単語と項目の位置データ

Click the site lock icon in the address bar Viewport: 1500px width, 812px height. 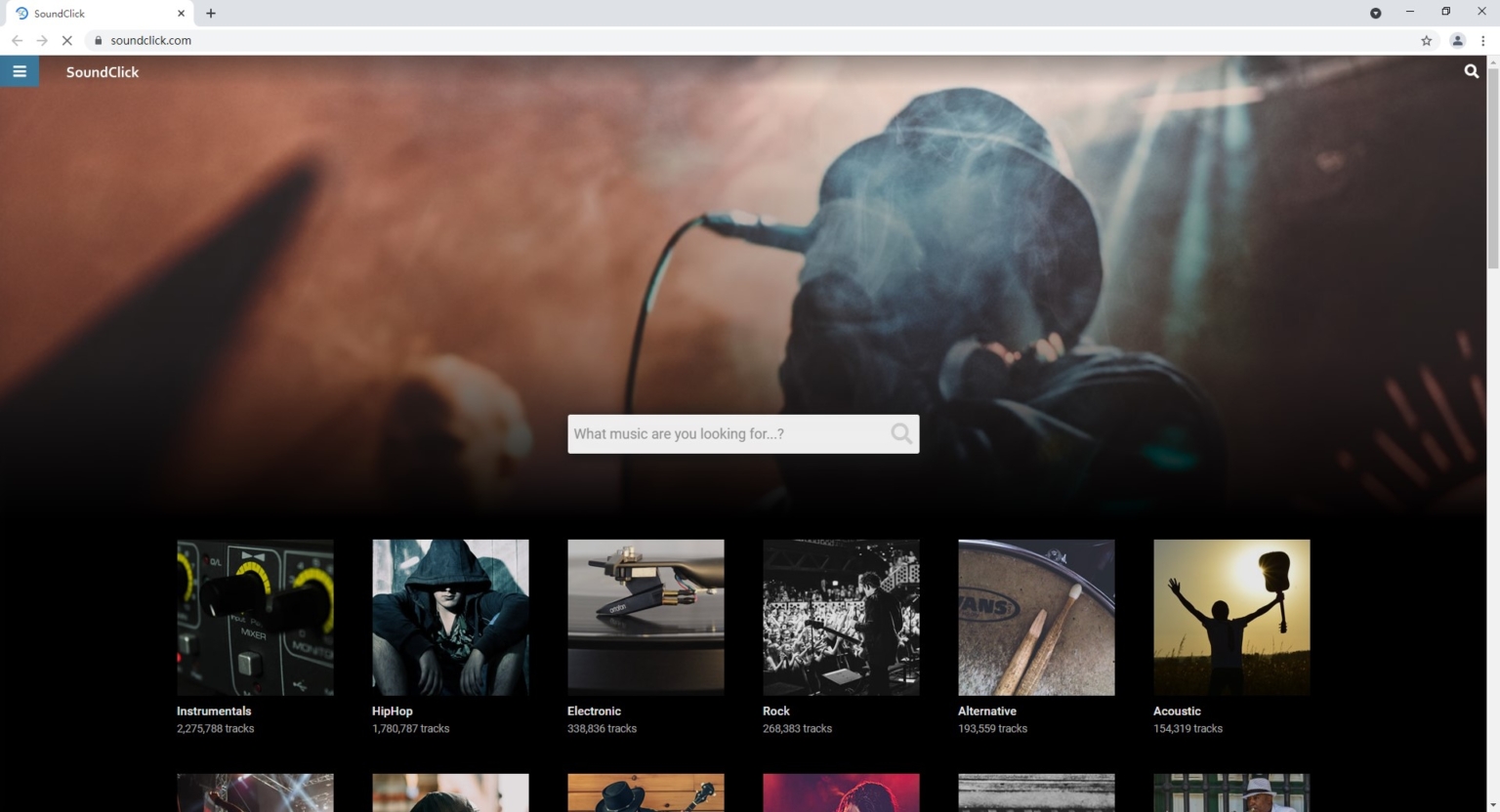(98, 40)
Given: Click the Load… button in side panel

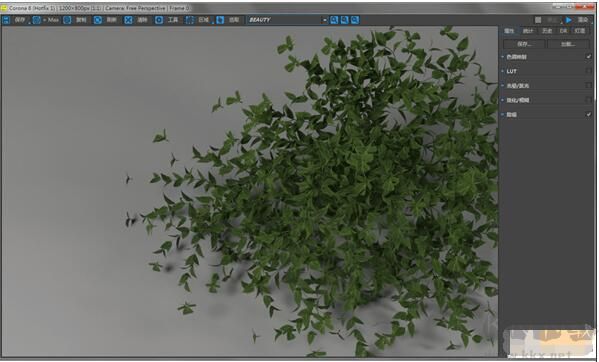Looking at the screenshot, I should (568, 44).
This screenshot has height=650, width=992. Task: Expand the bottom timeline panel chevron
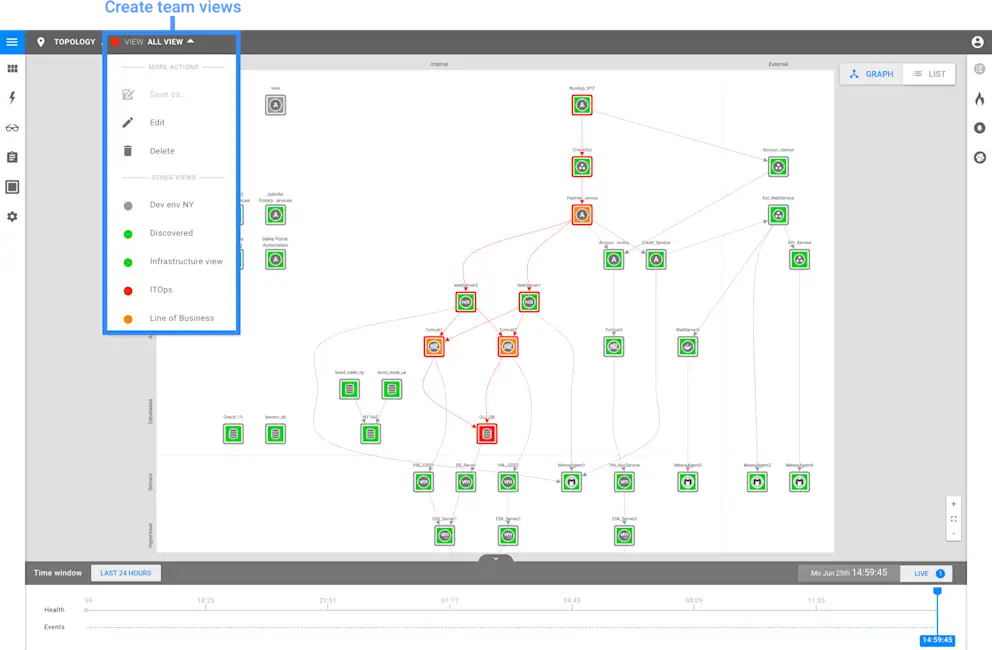coord(495,559)
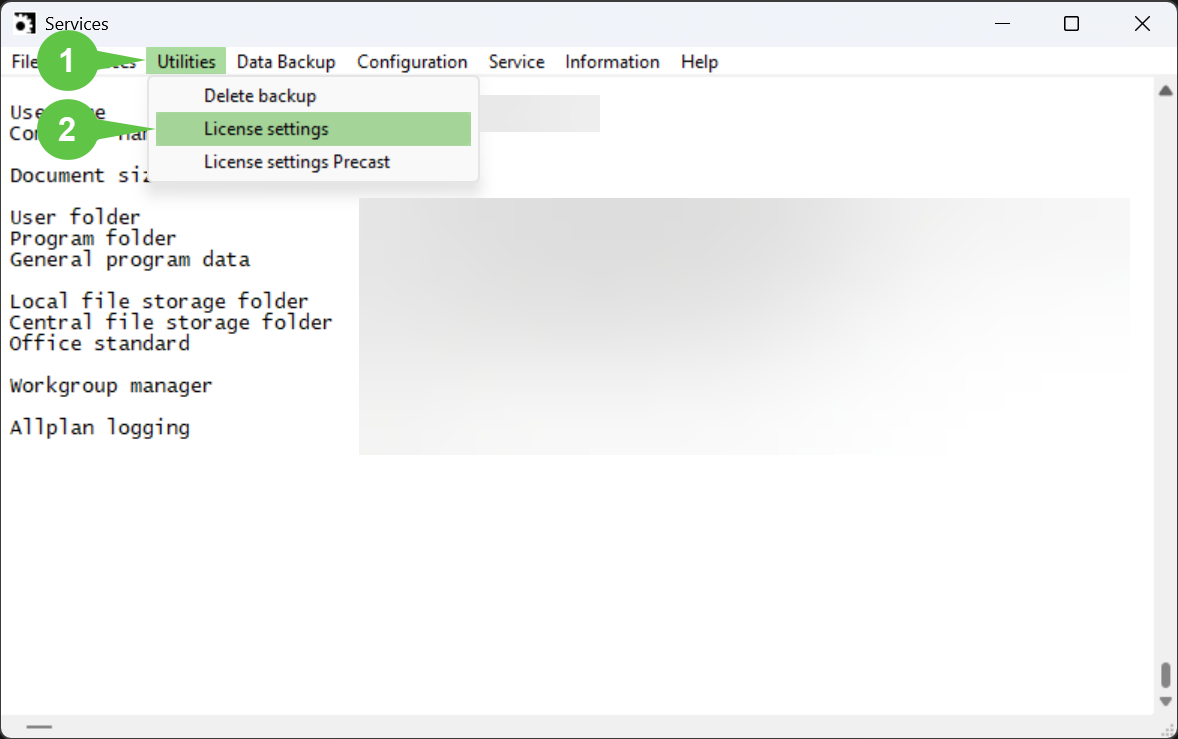
Task: Click the Allplan logging text line
Action: coord(100,427)
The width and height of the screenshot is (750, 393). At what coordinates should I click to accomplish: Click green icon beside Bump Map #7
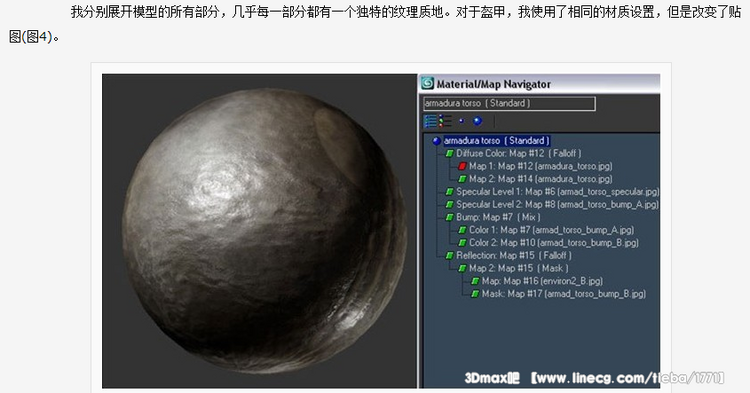pos(450,218)
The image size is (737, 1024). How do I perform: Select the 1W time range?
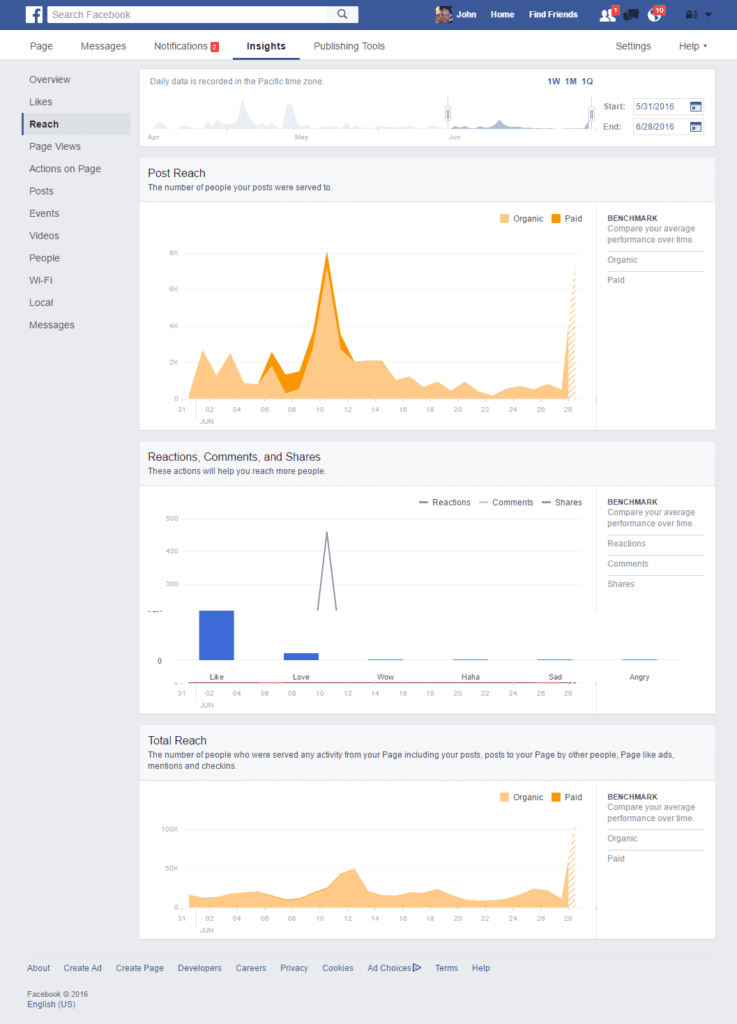coord(553,81)
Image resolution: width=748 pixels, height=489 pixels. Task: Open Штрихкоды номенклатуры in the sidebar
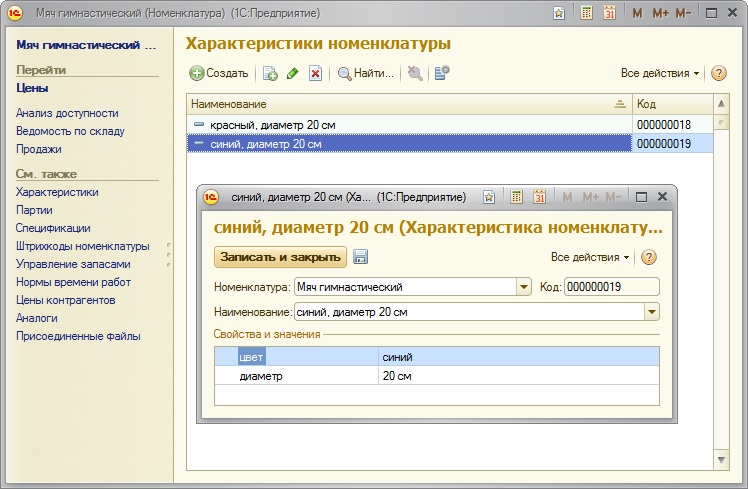pyautogui.click(x=82, y=246)
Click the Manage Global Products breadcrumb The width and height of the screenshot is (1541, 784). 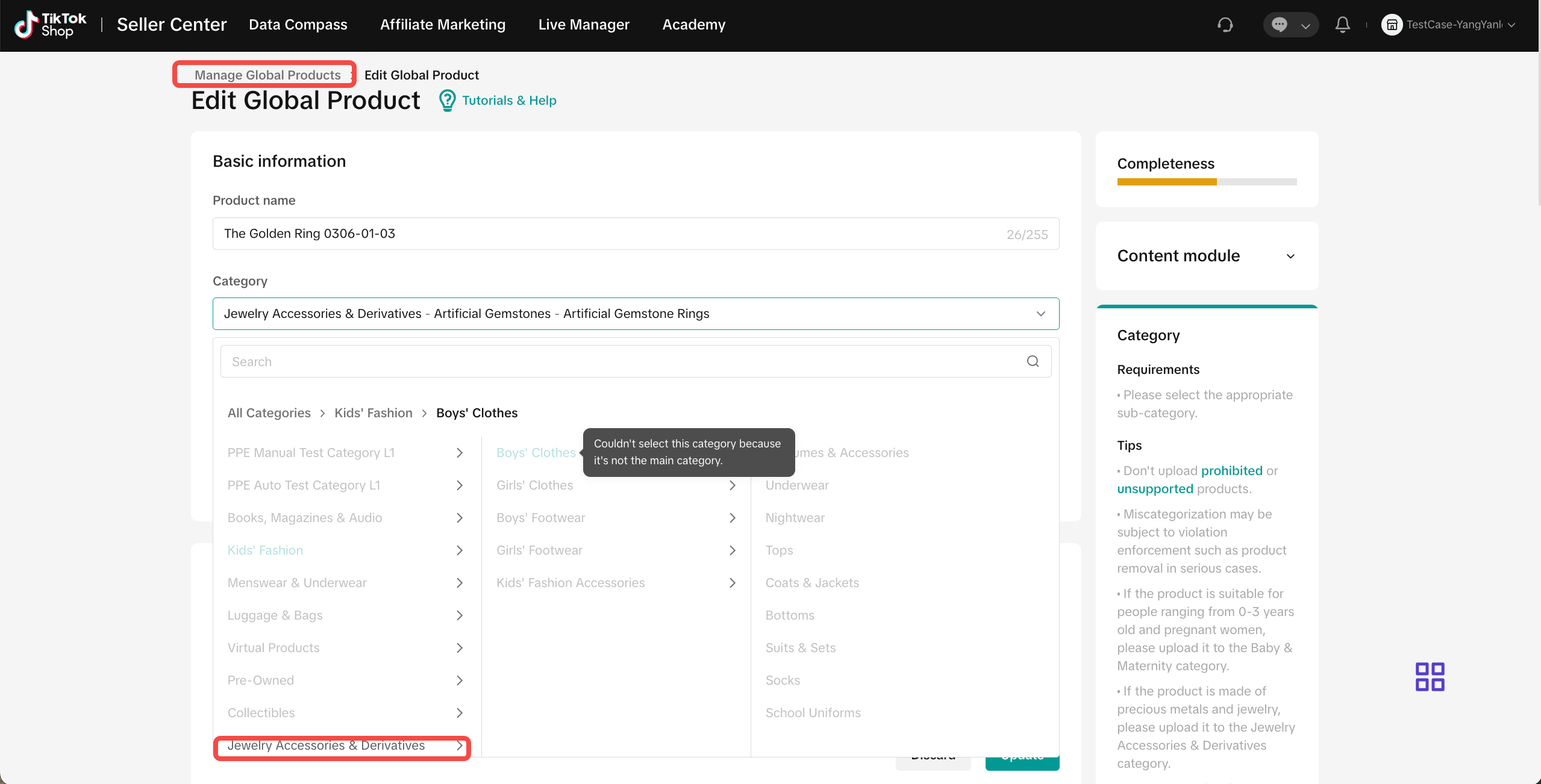pyautogui.click(x=267, y=75)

### 課題:
上記の記録のうち、文字列「panel」を含む行をすべて返せ。

### 解答:
Given: Click the Load… button in side panel
This screenshot has height=650, width=992. Task: Expand the bottom timeline panel chevron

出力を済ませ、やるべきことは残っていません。